Exercise brief |
Retype, word for word, every line of the records below starting at the one that contains "Given: Open the Output tab label" and ending at the one that contains "Click inside the автобус 31 search field"; include both of those lines and nothing more.

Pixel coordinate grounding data
▬▬▬

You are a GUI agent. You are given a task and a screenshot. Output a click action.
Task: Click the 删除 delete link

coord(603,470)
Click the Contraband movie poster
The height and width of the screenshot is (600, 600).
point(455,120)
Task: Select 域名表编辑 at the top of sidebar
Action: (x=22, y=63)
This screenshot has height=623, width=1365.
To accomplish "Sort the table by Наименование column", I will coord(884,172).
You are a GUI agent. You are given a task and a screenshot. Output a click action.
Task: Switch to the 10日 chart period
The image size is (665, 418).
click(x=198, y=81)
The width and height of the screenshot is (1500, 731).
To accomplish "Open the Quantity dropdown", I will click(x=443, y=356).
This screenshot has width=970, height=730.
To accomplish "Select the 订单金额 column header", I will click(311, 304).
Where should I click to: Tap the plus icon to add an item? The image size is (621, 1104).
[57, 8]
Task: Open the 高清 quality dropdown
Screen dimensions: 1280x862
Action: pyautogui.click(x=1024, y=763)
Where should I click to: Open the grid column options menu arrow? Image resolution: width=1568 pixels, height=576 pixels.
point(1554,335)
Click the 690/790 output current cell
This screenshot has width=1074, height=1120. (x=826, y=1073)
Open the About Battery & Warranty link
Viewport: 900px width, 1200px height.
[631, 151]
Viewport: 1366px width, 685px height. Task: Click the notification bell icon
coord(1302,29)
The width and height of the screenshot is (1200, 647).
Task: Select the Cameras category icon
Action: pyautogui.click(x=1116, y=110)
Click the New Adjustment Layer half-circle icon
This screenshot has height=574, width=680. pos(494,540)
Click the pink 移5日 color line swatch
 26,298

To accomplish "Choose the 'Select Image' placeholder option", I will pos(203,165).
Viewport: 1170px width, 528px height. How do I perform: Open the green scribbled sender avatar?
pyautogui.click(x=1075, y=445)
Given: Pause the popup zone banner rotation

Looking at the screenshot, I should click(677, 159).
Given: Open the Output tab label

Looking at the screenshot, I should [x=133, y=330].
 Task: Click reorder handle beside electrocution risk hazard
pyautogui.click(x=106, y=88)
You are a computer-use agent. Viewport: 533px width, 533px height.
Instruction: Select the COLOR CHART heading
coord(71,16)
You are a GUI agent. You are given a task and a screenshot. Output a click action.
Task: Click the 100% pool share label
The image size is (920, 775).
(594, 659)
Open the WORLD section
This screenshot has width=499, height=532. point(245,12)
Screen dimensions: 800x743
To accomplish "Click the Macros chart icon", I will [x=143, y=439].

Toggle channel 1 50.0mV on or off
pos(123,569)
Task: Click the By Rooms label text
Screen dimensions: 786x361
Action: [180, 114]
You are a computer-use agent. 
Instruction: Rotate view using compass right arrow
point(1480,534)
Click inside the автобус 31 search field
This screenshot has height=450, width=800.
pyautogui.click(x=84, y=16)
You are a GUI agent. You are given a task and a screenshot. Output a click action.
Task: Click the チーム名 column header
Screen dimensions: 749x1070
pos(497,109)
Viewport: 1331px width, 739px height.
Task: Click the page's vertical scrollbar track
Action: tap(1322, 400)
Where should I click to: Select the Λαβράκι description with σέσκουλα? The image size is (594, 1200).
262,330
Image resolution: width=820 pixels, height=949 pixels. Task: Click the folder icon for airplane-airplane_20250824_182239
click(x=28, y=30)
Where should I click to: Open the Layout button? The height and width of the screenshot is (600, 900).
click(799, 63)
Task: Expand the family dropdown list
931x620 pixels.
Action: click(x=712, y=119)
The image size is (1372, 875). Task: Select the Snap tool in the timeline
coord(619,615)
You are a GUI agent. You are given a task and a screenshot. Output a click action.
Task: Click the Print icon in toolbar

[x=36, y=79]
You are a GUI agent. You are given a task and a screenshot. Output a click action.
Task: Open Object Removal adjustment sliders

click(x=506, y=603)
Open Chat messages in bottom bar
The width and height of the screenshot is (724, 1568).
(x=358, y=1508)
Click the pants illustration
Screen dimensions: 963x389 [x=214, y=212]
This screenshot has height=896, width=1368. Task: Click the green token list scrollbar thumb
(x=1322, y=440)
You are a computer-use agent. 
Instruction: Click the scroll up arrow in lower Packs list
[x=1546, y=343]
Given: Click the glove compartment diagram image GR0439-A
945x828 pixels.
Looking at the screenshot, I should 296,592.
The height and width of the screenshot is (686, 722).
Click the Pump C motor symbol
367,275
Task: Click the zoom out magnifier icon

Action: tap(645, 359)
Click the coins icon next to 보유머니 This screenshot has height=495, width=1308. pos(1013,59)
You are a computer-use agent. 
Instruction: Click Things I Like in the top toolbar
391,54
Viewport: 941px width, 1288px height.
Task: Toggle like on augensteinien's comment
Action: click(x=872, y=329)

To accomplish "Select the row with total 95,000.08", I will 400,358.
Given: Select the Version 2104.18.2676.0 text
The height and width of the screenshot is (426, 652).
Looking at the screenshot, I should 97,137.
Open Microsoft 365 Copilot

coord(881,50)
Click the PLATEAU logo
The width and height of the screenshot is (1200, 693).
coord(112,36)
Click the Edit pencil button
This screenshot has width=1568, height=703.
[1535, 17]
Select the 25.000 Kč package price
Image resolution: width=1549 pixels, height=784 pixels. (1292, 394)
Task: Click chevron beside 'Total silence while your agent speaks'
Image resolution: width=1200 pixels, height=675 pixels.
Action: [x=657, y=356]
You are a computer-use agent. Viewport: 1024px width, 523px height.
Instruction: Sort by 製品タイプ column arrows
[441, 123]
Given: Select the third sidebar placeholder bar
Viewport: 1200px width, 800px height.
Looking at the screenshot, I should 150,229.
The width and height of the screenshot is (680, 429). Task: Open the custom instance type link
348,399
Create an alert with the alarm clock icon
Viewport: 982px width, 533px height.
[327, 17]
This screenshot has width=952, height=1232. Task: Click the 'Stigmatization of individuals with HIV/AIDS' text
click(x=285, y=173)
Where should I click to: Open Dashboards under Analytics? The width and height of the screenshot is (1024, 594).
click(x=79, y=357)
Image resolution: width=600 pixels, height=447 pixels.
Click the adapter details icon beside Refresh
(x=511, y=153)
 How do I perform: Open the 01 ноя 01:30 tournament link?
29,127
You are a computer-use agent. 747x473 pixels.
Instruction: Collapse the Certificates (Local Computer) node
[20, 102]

▬▬▬

Solution |
Given: Open the Output tab label

Looking at the screenshot, I should [x=133, y=330].
 Task: Click reorder handle beside electrocution risk hazard
pyautogui.click(x=106, y=88)
You are a computer-use agent. Viewport: 533px width, 533px height.
Instruction: Select the COLOR CHART heading
coord(71,16)
You are a GUI agent. You are given a task and a screenshot. Output a click action.
Task: Click the 100% pool share label
The image size is (920, 775).
(594, 659)
Open the WORLD section
This screenshot has width=499, height=532. point(245,12)
Screen dimensions: 800x743
To accomplish "Click the Macros chart icon", I will [x=143, y=439].

Toggle channel 1 50.0mV on or off
pos(123,569)
Task: Click the By Rooms label text
Screen dimensions: 786x361
Action: [180, 114]
You are a computer-use agent. 
Instruction: Rotate view using compass right arrow
point(1480,534)
Click inside the автобус 31 search field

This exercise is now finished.